◆ WRITTEN INSTRUCTION A ◆
Decide whether each statement below agrees with the section on PostgreSQL arrays. Answer yes or no for each, and quote the words of the section that decide it.
(i) In PostgreSQL, an array is a data type of its own.
(ii) In PostgreSQL 7.1.x, a fixed length given inside the square brackets is enforced.
(iii) The favorite_books table keeps book titles in a one-dimensional text array named books.
◆ WRITTEN INSTRUCTION B ◆
In the section on PostgreSQL arrays, what is the multidimensional text array column of the favorite_authors table called?
◆ WRITTEN INSTRUCTION C ◆
Write the text that follows the last sentence of the section on PostgreSQL arrays.

◆ SELECTION ◆
As documented in Chapter 3, PostgreSQL supports non-atomic values in individual table columns
through data constructs called arrays. An array itself is not a data type, but an extension of any
PostgreSQL data type.
A simple array column is created by appending a pair of square brackets to the data type of the intended array
column within a CREATE TABLE or ALTER TABLE statement.
These brackets indicate that more than a single value of the described data type may be inserted without limit into that
column. For example:
single_array type[] -- A single array of values.
Additional square brackets may be added to create multidimensional arrays, which
may store an array of array values. For example:
multi_array type[][] -- A multidimensional array of values.
In theory, an integer value n could be supplied within the square brackets to produce a
fixed-length array (one which always has n members, and no more). As of
PostgreSQL 7.1.x, however, this restriction is not enforced, and there is no practical difference between an array
created with a fixed length and one created without.
Example 7-16 creates a table named
favorite_books. This table associates an integer value of an employee with a
one-dimensional character string array of type text called
books.
Example 7-16. Creating a table with an array column
The table created by Example 7-16 allows any number of book titles to be stored
in a single array column, for each employee. The advantage of such an array of discrete text values over a single text
string (which also, of course, could contain multiple titles) is that each title is kept physically separate from each
other title in the array column. Since the system knows where each array value begins and ends, you can choose titles by
their subscript, rather than having to manually parse them out of a long text string.
Creating a multidimensional array column is very similar. The only distinction is that another pair of square
brackets follows the first pair, as shown earlier in this section. Example 7-17 creates a table called
favorite_authors, with an employee_id column of type
integer, and multidimensional text array of
author_and_titles. This essentially creates an array of text arrays.

◆ INFORMATION SUPPLIED ◆
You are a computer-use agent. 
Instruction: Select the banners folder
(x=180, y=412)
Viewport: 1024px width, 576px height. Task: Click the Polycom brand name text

◆ EXERCISE RESULT A ◆
(i) No: "An array itself is not a data type, but an extension of any PostgreSQL data type."
(ii) No: "As of PostgreSQL 7.1.x, however, this restriction is not enforced"
(iii) Yes: "a one-dimensional character string array of type text called books"

◆ EXERCISE RESULT B ◆
author_and_titles

◆ EXERCISE RESULT C ◆
Example 7-17. Creating a table with a multidimensional array column
A special kind of syntax is used in order to insert multiple values into a single column. This syntax allows you to
describe an array constant. As documented in Chapter 3, the syntax of an array constant (for referring to PostgreSQL
array values in SQL statements) is a special arrangement of curly braces, double-quotes and commas, all bound by single-quotes.
Double quotes are required only when working with an array of character strings. Therefore, the general forms of array constants are:
'{ "text1" [, ...] }' -- A character string array.
'{ numeric [, ...] }' -- A numeric array.
These syntax forms illustrate how to handle string and numeric arrays, but a column may be defined as an array of any
arbitrary type (including boolean, date, and
time types). Generally, if you would ordinarily use single-quotes to describe a value in a
non-array context (such as with a string constant, or timestamp value), double-quotes should be used for that value in an
array constant.
Example 7-18 inserts a pair of records into the
favorite_books table. The first statement inserts a single favorite book for the employee
with id 102, and the second statement inserts two titles for the employee with id 103.
Example 7-18 executes two SQL INSERT statements, which
insert a pair of array constant values.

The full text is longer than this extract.